>> BEGIN EXCERPTED PASSAGE
An amount of the Loan equal to Eight Million Dollars ($8,000,000) is a revolving loan subject to a borrowing base (“Borrowing Base Loan”) if for any month wherein the principal amount of the loan exceeds Four Million Dollars ($4,000,000), and is not the result of a Permitted Acquisition.  Notwithstanding any other provision of this Agreement, Bank shall not be obligated to advance funds under the Borrowing Base Loan, at any time that Borrower’s aggregate obligations to Bank thereunder exceed eighty percent (80%) of Borrower’s Eligible Accounts.  If at any time Borrower’s obligations to Bank under the referenced facilities exceed the sum so permitted, Borrower shall immediately repay to Bank such excess.

 

1.3.1           Accounts and Eligible Accounts. The term “Accounts” means all presently existing and hereafter arising accounts receivable, contract rights, chattel paper, and all other forms of obligations owing to Borrower, payable in United States dollars, arising out of the sale or lease of goods, or the rendition of services by Borrower, whether or not earned by performance, and any and all credit insurance, guaranties and other security therefor, as well as all merchandise returned to or reclaimed by Borrower, and Borrower’s books and records relating to any of the foregoing.
>> END EXCERPTED PASSAGE
>> BEGIN DATA BLOCK
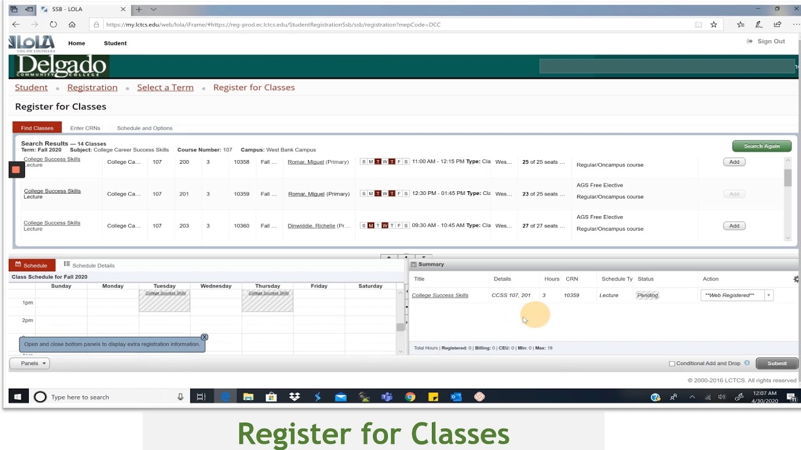The height and width of the screenshot is (450, 801).
Task: Click the Submit button
Action: [x=776, y=363]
>> END DATA BLOCK
WORK TO DO =>
**a)** Can you transcribe the loan agreement excerpt from "1.3.1           Accounts and" up to and including "of the foregoing."?
**b)** Answer these questions using the loan agreement excerpt:
(i) What dollar amount of the Loan is a revolving loan subject to a borrowing base?
(ii) Above what percentage of Borrower's Eligible Accounts is Bank not obligated to advance funds under the Borrowing Base Loan?
(iii) In what currency must obligations owing to Borrower be payable to count as "Accounts"?

COMPLETE ANSWERS =>
**a)**
1.3.1           Accounts and Eligible Accounts. The term “Accounts” means all presently existing and hereafter arising accounts receivable, contract rights, chattel paper, and all other forms of obligations owing to Borrower, payable in United States dollars, arising out of the sale or lease of goods, or the rendition of services by Borrower, whether or not earned by performance, and any and all credit insurance, guaranties and other security therefor, as well as all merchandise returned to or reclaimed by Borrower, and Borrower’s books and records relating to any of the foregoing.

**b)**
(i) Eight Million Dollars ($8,000,000)
(ii) Eighty percent (80%)
(iii) United States dollars